Lattens miró a los cojines sobre los que estaba sentado. Perrund volvió a colocarle en su sitio los rizos. El niño jugueteaba con un hilillo de oro suelto de la esquina de un cojín.

—Sí —dijo con una vocecilla y sin levantar la mirada—. Pero la verdad es que me gustaría ir con padre y contigo, esa es la verdad. —Levantó la mirada hacia DeWar—. ¿Seguro que no puedo ir?

—Me temo que no —dijo DeWar con voz queda.

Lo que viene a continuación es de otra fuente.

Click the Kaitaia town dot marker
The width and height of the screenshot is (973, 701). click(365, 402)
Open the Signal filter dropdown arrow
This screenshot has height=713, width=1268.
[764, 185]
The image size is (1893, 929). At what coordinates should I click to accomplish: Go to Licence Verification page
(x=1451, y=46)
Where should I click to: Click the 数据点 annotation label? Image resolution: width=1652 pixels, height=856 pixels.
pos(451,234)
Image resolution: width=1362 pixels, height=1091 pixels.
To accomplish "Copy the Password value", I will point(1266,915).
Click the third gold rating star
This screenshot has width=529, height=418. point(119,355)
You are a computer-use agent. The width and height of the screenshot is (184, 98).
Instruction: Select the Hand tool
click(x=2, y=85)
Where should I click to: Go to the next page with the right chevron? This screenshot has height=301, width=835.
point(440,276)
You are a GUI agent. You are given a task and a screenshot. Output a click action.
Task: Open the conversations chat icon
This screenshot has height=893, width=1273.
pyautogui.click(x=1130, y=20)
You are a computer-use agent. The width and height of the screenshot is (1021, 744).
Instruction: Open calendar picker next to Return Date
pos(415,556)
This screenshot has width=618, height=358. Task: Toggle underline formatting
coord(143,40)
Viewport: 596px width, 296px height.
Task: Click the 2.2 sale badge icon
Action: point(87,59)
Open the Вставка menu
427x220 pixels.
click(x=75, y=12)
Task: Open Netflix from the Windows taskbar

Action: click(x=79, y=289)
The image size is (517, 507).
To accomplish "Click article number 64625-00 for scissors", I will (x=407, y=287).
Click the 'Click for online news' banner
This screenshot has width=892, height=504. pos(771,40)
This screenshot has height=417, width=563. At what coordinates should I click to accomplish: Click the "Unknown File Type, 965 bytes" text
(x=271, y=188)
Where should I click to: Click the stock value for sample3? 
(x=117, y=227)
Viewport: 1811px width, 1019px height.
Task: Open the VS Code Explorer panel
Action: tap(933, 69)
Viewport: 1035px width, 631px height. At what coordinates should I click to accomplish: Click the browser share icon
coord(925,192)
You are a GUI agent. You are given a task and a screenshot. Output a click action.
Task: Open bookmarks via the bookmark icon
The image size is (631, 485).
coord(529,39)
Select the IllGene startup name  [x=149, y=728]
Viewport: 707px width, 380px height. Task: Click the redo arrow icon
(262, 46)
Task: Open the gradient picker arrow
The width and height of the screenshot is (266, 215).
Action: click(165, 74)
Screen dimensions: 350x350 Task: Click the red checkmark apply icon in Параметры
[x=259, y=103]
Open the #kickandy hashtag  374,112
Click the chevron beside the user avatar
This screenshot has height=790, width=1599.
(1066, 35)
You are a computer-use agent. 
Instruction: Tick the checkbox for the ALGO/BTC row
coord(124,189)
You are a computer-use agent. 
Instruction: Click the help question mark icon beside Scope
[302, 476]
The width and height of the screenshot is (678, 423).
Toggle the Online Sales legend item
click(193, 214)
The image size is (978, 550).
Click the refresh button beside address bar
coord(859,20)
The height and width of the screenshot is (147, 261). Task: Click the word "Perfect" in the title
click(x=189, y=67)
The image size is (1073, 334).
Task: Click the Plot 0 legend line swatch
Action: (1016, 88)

El niño suspiró pesadamente y bajó la mirada de nuevo. DeWar sonrió a Perrund, quien estaba mirando al pequeño.

—Oh —dijo la concubina—. Vamos, señor. ¿Es este el general Lattens que ganó la guerra de las catapultas? Debéis cumplir con vuestro deber, general. Vuestro padre volverá en poco tiempo. Y el caballero DeWar. —Le dedicó una sonrisa a este último.

—Todos los indicios apuntan —dijo DeWar— a que la guerra puede haber terminado cuando lleguemos allí. Así ocurre a veces con las guerras. —Jugueteó un momento con su gran sombrero encerado, antes de dejarlo sobre la capa negra. Se aclaró la garganta—. ¿Os he contado la historia de cuando Hiliti y Sechroom se separaron? ¿Cuando Sechroom se marchó para hacerse misionera?